Stored items:
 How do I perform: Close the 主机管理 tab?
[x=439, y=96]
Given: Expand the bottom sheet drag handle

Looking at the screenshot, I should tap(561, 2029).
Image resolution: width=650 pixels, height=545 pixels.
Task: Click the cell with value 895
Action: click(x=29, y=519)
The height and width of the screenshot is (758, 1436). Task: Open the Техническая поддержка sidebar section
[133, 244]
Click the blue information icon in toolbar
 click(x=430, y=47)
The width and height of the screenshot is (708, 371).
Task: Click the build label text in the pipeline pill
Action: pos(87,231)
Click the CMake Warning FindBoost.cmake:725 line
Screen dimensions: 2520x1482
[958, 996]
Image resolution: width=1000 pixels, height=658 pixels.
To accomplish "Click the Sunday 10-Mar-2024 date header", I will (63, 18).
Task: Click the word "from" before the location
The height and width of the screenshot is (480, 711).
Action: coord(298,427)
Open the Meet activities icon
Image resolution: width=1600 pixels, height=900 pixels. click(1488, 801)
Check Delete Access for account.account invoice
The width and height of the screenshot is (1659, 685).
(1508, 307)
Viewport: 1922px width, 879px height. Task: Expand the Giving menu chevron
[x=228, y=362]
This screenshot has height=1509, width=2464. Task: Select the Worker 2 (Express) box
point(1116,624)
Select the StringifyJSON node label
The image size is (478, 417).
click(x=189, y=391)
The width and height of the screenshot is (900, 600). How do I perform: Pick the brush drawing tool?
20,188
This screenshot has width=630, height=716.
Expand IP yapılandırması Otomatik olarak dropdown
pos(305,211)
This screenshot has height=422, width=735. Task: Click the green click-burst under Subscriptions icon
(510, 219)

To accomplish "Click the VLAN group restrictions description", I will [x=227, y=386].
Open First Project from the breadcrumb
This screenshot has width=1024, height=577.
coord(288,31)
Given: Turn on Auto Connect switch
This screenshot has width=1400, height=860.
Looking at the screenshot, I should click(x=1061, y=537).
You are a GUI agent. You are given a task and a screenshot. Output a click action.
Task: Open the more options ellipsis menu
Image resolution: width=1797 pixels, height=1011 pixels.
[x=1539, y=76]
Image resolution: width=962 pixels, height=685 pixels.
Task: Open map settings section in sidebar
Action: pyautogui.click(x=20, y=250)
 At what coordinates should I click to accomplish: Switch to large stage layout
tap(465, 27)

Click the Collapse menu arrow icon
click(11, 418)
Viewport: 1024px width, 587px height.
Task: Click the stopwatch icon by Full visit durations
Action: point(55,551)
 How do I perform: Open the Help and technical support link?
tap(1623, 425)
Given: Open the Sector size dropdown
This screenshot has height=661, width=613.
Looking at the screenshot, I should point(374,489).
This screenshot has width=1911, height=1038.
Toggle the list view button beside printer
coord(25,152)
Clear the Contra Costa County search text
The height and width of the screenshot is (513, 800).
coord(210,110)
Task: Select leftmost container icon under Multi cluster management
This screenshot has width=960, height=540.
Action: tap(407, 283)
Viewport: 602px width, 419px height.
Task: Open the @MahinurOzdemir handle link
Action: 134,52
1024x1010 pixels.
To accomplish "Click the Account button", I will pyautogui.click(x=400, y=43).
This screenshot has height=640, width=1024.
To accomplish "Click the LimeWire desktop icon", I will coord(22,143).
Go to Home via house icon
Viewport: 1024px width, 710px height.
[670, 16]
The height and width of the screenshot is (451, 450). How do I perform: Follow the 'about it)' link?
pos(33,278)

** Problem details **
Lines that include the word "from" — how many are there in the data? Answer with the number alone.

** Task response **
2